Your goal
Convert all of the material below into a two-column CSV with the headers request_text and answer, giving one row per request. Enclose each request's text and its answer in their own quoted fields, replace any line breaks with spaces, and omit the pictures.

Data for the task
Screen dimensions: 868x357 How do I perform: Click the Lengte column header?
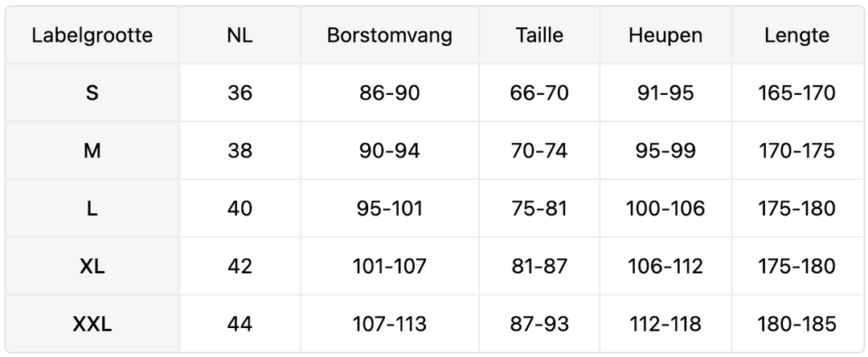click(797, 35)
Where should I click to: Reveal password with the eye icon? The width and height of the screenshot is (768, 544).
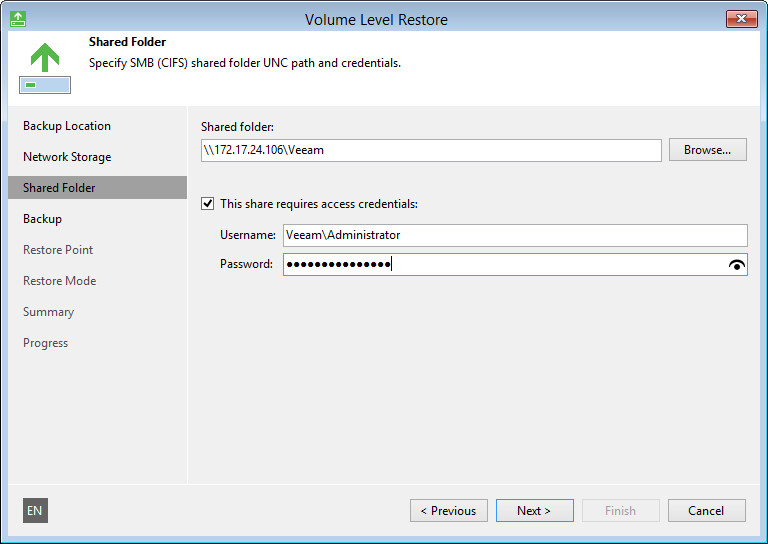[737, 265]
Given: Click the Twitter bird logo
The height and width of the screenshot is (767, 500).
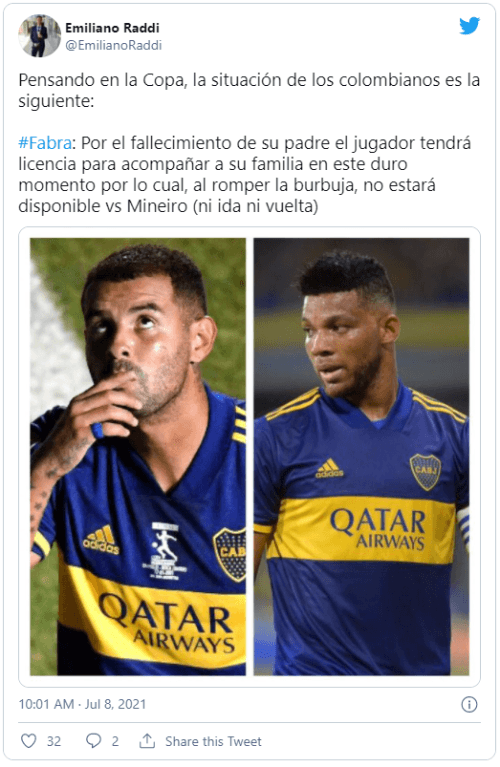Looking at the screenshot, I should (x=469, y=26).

Answer to this problem
request_text,answer
"Screen dimensions: 868x357 How do I perform: Click the Lengte column header?","click(797, 35)"
"Where should I click to: Reveal password with the eye icon? The width and height of the screenshot is (768, 544).","[737, 265]"
"Given: Click the Twitter bird logo The height and width of the screenshot is (767, 500).","Looking at the screenshot, I should (x=469, y=26)."